During the half hour bestowed on lunch the weather apparently devoted itself to falsifying Mrs. Devereux's prediction, and raising Pollie to the position of a prophetess. It is a curious fact that in Australia few people are weather-wise. No one can tell, for instance, with any certainty, when it will rain. No one can say with precision when it will not rain. All other forms of weather, be it understood, are immaterial. Rain means everything—peace, plenty, prosperity, the potentiality of boundless wealth; the want of it losses and crosses, sin, suffering, and starvation. For nearly two years the hearts of the dwellers in that vast pastoral region had been made sick with hope deferred. Now, without warning, with no particular indication of change from the long, warm days and still, cloudless nights that seemed as if they would never end, that earth would gradually become desiccated into a grave of all living creatures, suddenly it commenced to rain as if to reproduce the Noachian deluge.
The larger creeks bore a turgid tide, level with their banks, on the surface of which tree-stems and branches, with differing samples of débris, whirled floating down.
As the hours passed by with no abatement of violence in the falling of the rain or the fury of the storm, in which the wind had arisen, and raged with tempestuous fury in the darkened sky, a feeling of awe and alarm crept over the minds of the two women.

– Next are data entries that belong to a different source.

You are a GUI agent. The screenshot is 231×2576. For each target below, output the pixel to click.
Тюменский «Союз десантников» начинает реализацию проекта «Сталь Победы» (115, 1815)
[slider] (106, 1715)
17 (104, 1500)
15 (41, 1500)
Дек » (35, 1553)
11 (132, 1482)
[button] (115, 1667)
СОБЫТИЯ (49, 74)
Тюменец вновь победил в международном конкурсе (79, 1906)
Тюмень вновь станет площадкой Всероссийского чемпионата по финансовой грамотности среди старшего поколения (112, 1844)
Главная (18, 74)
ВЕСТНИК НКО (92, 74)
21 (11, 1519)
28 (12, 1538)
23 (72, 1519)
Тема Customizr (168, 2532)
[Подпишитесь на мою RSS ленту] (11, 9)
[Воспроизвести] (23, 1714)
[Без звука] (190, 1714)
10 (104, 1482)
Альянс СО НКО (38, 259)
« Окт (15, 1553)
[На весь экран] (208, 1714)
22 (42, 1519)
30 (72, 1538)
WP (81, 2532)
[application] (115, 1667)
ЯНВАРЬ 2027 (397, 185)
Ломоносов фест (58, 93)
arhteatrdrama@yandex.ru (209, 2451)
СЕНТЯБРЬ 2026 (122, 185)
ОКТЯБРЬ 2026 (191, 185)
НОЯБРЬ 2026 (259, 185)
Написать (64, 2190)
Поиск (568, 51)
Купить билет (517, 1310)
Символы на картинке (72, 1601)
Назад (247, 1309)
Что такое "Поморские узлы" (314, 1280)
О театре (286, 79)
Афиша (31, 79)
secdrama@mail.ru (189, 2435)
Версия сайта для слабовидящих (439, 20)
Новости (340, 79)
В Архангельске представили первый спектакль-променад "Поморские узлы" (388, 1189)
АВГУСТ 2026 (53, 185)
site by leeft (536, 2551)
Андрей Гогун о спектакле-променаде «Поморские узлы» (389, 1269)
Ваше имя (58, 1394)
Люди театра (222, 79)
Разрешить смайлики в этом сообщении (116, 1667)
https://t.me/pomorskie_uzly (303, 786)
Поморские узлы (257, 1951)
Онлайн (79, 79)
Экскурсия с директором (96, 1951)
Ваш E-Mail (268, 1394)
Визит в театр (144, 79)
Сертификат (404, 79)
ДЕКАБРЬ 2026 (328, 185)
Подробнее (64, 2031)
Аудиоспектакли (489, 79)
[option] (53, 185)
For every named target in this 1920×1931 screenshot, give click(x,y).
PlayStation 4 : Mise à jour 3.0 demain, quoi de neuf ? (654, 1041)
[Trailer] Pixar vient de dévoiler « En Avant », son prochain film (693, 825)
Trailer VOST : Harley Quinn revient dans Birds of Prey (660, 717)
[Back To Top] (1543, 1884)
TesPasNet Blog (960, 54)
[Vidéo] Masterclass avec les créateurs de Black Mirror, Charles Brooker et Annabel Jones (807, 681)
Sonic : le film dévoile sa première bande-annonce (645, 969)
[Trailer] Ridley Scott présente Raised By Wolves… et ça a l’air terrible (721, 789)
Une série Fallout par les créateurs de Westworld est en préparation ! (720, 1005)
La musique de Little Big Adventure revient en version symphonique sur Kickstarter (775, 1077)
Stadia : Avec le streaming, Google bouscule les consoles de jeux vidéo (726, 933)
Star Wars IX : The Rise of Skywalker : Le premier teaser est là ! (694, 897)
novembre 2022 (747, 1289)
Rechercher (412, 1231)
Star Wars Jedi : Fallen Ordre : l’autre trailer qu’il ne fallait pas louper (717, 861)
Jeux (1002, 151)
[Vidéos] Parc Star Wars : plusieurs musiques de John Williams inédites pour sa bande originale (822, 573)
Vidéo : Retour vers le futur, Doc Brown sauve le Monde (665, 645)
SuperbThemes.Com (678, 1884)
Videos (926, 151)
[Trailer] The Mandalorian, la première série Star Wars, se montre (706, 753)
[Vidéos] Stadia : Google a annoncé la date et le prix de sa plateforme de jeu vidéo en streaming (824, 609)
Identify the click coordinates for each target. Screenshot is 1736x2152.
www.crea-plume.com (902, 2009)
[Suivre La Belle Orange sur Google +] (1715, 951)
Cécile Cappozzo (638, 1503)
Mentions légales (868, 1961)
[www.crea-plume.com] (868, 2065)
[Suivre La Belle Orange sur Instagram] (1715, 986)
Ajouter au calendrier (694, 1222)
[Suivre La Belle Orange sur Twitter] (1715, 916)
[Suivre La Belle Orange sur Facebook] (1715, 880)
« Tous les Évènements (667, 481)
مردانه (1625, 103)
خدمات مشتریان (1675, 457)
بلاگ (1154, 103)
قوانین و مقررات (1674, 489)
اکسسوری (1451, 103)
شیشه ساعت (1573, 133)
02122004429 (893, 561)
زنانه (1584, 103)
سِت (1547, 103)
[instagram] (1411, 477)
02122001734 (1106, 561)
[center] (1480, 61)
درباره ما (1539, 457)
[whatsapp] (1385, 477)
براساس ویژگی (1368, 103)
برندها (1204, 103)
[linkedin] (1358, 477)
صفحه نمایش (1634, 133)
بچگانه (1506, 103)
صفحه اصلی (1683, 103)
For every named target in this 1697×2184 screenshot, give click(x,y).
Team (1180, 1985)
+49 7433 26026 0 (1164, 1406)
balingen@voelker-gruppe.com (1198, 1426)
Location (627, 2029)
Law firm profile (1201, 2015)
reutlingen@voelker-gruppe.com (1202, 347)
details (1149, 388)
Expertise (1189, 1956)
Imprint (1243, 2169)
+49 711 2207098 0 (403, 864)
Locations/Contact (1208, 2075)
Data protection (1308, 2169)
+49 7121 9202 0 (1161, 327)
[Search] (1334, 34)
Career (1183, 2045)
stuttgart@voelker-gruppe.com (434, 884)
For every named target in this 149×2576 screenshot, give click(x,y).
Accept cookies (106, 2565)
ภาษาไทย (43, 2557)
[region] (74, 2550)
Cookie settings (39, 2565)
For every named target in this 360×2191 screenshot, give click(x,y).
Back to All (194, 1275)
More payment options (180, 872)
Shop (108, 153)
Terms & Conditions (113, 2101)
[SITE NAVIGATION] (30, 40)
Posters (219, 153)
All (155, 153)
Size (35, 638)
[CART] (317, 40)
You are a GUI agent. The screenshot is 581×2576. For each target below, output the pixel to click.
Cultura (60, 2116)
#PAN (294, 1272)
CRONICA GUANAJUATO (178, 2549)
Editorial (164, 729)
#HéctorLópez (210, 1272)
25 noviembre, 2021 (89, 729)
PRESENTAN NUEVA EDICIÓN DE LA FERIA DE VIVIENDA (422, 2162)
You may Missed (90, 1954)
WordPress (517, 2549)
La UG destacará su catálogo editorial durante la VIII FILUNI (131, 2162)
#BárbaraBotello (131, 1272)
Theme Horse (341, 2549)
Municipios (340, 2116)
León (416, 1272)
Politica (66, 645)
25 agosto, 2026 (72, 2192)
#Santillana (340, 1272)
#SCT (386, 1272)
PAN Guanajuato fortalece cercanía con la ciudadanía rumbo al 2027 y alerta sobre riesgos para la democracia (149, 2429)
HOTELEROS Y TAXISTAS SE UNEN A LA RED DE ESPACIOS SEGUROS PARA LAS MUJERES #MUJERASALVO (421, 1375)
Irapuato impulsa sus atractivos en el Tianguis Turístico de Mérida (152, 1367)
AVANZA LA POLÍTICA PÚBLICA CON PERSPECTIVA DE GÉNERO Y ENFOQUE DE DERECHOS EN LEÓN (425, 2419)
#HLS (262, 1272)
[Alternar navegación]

'There is not a soul about the place, I believe,' said Mrs. Devereux; 'Mr. Gateward is away, and every man and boy with him. During all the years I have been here I have never seen such a storm. Poor Bertram! I hope he has taken shelter somewhere. This cold rain is enough to kill him, with such thin clothing as he has on. But of course he will stay at Baradeen; it would be madness to come on.'
'He said that he would be home to-night, wet or dry. Those were his last words, and he's rather obstinate. Haven't you remarked that, mother?'
'I am afraid he is. It runs in the blood,' the elder remarked, with a sigh. 'But there will be no danger unless the Wawanoo Creek is up. It never rises unless the river does, and there's not rain enough for that.'
'There seems rain enough for anything,' said the girl, shuddering. 'Hark! how it is pouring down now. It will be dark in an hour. I do wish Bertram was home.'
The creek alluded to was a ravine of considerable size and depth, which, serving as one of the anabranches of the river, was rarely filled except in flood time, when it acted as a canal for the purpose of carrying off the superfluous water. Now it was almost dry, and apparently would remain so. It could be distinctly seen from the windows of the room where they were sitting.
At a sudden cry from the girl Mrs. Devereux went to the window. 'What a wonder of wonders!' she said; 'the Wawanoo is coming down. The paling fence in the flat has been carried away.'
The fence alluded to was a high and close palisade across a portion of the flat, down which ran one of the channels of the said Wawanoo Creek. An unusual body of rain, falling apparently during one of the thunder-showers, had completely submerged the valley, which, narrowing above the said fence, and being dammed back by it, finally overbore it, and rushed down the main channel of the creek in a yeasty flood.